Geodesic structure of spacetime near singularities

TL;DR

This work investigates the geodesic structure of spacetime near curvature singularities by deriving explicit representations and limits for Synge's world function $\Omega(x,y)$ and the van Vleck determinant $\Delta(x,y)$ in FLRW and Bianchi Type I (Kasner-like) spacetimes. By obtaining both nonperturbative and small-parameter expansions, the authors reveal pronounced differences between singular and regular neighborhoods, including singularity-specific scaling in $\Delta$ and $\Box\Delta^{1/2}$, as well as the behavior of equi-geodesic surfaces and lightcones. The results, including Kasner-type limits of the Schwarzschild singularity, provide new insights into classical spacetime structure and have potential implications for quantum gravity through effective metric constructions like the $q$-metric. The analysis highlights the qualitative impact of anisotropy and shear near singularities and offers a framework for studying Planck-scale regularization of spacetime geometry.
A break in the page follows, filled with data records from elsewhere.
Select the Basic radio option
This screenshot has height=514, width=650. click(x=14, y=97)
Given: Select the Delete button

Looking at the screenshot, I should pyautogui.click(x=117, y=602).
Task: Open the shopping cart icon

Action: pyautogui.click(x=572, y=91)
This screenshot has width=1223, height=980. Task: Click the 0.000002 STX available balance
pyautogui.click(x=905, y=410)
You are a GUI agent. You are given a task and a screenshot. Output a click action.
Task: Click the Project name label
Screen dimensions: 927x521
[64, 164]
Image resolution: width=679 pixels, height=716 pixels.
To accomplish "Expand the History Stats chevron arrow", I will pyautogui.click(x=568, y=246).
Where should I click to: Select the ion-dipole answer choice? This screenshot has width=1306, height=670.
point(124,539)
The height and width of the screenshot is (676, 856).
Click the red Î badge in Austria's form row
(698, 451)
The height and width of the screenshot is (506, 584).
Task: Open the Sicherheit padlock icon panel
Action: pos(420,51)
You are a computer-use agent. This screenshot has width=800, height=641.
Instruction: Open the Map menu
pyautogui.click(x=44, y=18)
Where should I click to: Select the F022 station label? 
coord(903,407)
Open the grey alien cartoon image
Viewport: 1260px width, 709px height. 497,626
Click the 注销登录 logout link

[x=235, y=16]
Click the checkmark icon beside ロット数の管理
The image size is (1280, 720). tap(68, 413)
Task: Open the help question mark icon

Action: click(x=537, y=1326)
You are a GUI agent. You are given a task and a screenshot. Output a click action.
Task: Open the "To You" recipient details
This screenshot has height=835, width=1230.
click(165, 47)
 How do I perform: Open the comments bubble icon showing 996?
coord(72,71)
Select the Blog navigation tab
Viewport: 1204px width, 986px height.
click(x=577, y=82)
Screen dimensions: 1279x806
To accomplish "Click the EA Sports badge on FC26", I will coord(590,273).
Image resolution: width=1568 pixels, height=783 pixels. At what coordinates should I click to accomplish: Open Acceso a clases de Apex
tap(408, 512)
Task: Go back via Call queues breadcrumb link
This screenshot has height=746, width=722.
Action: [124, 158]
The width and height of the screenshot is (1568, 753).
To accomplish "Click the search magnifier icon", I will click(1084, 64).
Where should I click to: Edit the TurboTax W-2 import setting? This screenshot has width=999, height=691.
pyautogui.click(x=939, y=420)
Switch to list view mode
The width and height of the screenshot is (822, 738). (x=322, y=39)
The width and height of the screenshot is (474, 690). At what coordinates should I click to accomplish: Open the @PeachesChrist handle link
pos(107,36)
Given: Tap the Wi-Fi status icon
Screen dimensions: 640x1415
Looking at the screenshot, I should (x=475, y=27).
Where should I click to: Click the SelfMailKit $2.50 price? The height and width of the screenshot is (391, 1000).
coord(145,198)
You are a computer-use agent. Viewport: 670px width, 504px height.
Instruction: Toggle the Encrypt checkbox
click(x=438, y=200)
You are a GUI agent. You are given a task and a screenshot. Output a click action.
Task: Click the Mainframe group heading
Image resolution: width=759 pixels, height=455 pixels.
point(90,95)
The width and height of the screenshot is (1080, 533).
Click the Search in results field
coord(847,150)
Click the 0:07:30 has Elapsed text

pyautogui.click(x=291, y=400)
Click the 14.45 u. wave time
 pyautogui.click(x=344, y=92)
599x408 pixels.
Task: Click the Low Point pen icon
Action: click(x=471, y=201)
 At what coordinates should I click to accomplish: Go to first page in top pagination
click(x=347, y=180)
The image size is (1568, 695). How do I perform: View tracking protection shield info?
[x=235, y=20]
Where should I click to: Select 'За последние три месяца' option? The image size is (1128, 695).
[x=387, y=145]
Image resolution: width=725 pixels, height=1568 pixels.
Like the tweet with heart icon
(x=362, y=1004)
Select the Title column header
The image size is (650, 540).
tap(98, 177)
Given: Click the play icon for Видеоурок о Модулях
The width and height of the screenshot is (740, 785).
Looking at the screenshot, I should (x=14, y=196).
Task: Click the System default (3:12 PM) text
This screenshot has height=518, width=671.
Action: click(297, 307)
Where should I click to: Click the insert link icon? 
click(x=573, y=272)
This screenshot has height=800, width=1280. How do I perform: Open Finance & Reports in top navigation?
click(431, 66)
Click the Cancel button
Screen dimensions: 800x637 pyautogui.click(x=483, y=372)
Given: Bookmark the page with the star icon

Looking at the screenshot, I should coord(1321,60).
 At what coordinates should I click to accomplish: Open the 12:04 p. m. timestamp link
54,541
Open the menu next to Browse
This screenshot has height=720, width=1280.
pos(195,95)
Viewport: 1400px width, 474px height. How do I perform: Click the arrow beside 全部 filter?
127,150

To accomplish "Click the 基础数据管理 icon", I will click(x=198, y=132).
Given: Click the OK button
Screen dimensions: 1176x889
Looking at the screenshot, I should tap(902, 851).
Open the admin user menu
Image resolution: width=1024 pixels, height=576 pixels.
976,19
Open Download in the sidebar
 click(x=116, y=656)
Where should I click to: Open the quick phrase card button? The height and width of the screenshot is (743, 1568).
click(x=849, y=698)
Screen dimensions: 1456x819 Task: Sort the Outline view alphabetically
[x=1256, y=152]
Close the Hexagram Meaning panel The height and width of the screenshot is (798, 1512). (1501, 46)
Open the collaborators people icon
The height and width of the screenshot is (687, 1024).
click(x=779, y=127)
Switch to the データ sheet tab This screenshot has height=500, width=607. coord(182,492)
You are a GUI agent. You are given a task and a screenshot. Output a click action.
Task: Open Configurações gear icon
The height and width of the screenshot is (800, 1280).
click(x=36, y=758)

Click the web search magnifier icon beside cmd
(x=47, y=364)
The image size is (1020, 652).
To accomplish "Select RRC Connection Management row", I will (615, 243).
Overall, the paper advances our understanding of how geodesic density and interval measures encode singular structures and their quantum implications.

Abstract

Geodesic flows emanating from an arbitrary point $\mathscr{P}$ in a manifold $\mathscr{M}$ carry important information about the geometric properties of $\mathscr{M}$. These flows are characterized by Synge's world function and van Vleck determinant - important bi-scalars that also characterize quantum description of physical systems in $\mathscr{M}$. If $\mathscr{P}$ is a regular point, these bi-scalars have well known expansions around their flat space expressions, quantifying \textit{local flatness} and equivalence principle. We show that, if $\mathscr{P}$ is a singular point, the scaling behavior of these bi-scalars changes drastically, capturing the non-trivial structure of geodesic flows near singularities. This yields remarkable insights into classical structure of spacetime singularities and provides useful tool to study their quantum structure.

Figures (4)

• Figure 1: The most basic non-local observables in an arbitrary curved manifold are Synge's world function and the van Vleck determinant. The former characterizes single geodesics (left), while the latter measures the density of geodesics emanating from a given point (right). $\lambda$ is the affine parameter along the geodesic. See text for more details.
• Figure 2: A local region of matter-dominated FLRW spacetime is shown with $t=$constant and $\Omega=$ constant anchored at a point $P(T, X, Y, Z)$. The extrinsic curvature $K_{ab}$ of $\Omega$=constant hypersurfaces characterizes the local expansion of these surfaces about point $P$. The $t=$constant hypersurfaces follow Hubble's law, whereas $\Omega=$constant hypersurfaces obey a generalized version of Hubble's law Kothawala:2018BGV.
• Figure 3: The equi-geodesic surfaces and lightcones are constructed using biscalar $\Omega(x^{a}, X^{a})$ about different points $P$ in the spacetime. Left: Matter-dominated FLRW spacetime with $p=2/3$, Right: Kasner form of Schwarzschild singularity. The zig-zag line shows the curvature singularity in both cases.
• Figure 4: The lightcones near a Kasner (Schwarzschild) singularity stretches due to non-zero shear and anisotropic nature of spacetime, whereas lightcones in FLRW spacetime expands isotropically. Left: Lightcones in Kasner (Schwarzschild) elongate (left) along the expanding direction and squeeze (right) along the contracting direction (here $z$). Right: General comparison of lightcone structure between Kasner (Schwarzschild) and FLRW (matter-dominated) spacetime.